Income determined on the basis of GAAP would include all expenses incurred for
the period presented. However, the Trust serves as a pass-through entity, with
expenses for depreciation, depletion, and amortization, interest and income
taxes being based on the status and elections of the Trust unitholders. General
and administrative expenses, production taxes or any other allowable costs are
charged to the Trust only when cash has been paid for those expenses. In
addition, the Royalty Interests are not burdened by field and lease operating
expenses. Thus, the statement shows distributable income, defined as income of
the Trust available for distribution to the Trust unitholders before application
of those unitholders' additional expenses, if any, for depreciation, depletion,
and amortization, interest and income taxes. The revenues are reflected net of
existing royalties and overriding royalties and have been reduced by
gathering/post-production expenses.
Revenue and Expenses:
The Trust serves as a pass-through entity, with items of depletion, interest
income and expense, and income tax attributes being based upon the status and
election of the unitholders. Thus, the Statements of Distributable Income show
income available for distribution before application of those unitholders'
additional expenses, if any, for depletion, interest income and expense, and
income taxes.
The Trust uses the accrual basis to recognize revenue, with royalty income
recorded as reserves are extracted from the Underlying Properties and sold.
Expenses are recognized when paid.
Royalty Interest in Gas Properties:
The Royalty interest in gas properties is assessed to determine whether the net
capitalized cost is impaired, whenever events or changes in circumstances
indicate that its carrying amount may not be recoverable, pursuant to ASC Topic
360, Property, Plant and Equipment. The Trust determines whether an impairment
charge is necessary to its investment in the Royalty interest in gas properties
if total capitalized costs, less accumulated amortization, exceed undiscounted
future net revenues attributable to proved gas reserves of the Underlying
Properties. Determination as to whether and how much an asset is impaired
involves estimates of fair value, which is determined based on discounted cash
flow techniques using assumptions including projected revenues, future commodity
prices, production costs, and market-specific average cost of capital. Estimates
of undiscounted future net revenues attributable to proved gas reserves utilize
estimates of future pricing, which are generally developed based upon NYMEX
forward pricing curves. If required, the Trust will recognize an impairment
charge to the extent that the net capitalized costs exceed the discounted fair
value of the investment in net profits interests attributable to proved gas
reserves of the Underlying Properties. Any such impairment charge would not
reduce Distributable Income, although it would reduce Trust Corpus. No
impairment in the Underlying Properties was recognized during the quarter ended
June 30, 2022. Significant dispositions or abandonment of the Underlying
Properties are charged to Royalty Interests and the Trust Corpus.

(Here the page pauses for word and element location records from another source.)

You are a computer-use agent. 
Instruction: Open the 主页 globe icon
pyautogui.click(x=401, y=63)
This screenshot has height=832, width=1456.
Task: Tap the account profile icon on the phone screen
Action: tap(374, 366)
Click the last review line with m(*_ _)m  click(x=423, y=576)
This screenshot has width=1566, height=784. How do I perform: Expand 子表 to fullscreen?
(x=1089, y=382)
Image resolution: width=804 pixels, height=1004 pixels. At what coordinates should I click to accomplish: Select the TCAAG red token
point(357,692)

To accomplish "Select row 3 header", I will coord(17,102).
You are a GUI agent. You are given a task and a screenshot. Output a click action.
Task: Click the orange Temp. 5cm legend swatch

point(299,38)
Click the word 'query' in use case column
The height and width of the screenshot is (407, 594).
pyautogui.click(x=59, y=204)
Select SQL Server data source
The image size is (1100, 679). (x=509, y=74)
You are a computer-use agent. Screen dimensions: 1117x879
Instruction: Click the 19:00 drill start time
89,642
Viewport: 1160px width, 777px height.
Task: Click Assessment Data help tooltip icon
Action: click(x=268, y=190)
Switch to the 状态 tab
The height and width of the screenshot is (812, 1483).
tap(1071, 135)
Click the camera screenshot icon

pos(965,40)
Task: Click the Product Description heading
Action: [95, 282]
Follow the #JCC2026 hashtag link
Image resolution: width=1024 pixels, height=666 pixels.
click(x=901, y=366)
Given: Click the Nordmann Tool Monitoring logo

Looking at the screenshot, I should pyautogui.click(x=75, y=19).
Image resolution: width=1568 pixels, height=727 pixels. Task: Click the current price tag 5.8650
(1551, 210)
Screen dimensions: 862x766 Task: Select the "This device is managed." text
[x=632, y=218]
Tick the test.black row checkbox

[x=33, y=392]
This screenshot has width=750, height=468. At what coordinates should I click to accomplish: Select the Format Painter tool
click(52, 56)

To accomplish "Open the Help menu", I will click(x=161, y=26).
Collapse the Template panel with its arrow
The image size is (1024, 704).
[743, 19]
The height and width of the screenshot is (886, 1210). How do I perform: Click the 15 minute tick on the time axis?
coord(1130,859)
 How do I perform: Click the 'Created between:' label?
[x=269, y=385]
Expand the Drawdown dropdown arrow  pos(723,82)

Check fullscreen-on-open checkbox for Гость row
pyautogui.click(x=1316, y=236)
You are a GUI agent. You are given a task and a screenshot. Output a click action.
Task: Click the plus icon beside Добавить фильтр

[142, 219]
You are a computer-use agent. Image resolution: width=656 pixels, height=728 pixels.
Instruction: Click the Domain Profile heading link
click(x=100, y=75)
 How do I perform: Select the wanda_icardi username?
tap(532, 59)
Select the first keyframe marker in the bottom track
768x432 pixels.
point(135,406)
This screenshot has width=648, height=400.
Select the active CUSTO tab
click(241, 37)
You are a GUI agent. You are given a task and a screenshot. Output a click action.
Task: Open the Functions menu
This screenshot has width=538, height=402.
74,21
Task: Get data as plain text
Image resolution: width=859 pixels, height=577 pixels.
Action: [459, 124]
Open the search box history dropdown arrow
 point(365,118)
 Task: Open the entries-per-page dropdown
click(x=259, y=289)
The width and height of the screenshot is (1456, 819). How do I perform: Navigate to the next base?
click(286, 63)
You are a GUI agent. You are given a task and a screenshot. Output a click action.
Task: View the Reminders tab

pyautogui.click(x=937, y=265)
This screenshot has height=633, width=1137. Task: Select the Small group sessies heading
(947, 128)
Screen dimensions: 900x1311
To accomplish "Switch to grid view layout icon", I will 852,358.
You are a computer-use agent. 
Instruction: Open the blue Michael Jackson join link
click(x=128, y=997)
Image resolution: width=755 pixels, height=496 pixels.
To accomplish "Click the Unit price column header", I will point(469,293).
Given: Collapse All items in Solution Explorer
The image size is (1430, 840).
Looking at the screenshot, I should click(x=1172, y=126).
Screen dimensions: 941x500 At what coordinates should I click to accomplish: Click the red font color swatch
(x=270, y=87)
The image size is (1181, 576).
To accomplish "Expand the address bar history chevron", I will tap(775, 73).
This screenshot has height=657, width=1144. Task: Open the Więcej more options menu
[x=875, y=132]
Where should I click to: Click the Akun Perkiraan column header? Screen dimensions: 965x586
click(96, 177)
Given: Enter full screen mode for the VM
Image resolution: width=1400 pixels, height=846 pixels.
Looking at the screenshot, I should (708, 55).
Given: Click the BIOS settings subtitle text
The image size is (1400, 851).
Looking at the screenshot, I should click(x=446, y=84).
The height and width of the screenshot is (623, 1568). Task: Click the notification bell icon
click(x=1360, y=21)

Amortization of the Royalty interest in gas properties is calculated on a
units-of-production basis, whereby the Trust's cost basis in the properties is
divided by Trust total proved reserves to derive an amortization rate per
reserve unit. Such amortization does not reduce Distributable Income, rather it
is charged directly to Trust Corpus. Revisions to estimated future
units-of-production are treated on a prospective basis beginning on the date
significant revisions are known.
The conveyance of the Royalty Interests to the Trust was accounted for as a
purchase transaction. The $352,100,000 reflected in the Statements of Assets,
Liabilities and Trust Corpus as Royalty interest in gas properties represents
17,605,000 Trust units valued at $20.00 per unit. The carrying value of the
Trust's investment in the Royalty Interests is not necessarily indicative of the
fair value of such Royalty Interests.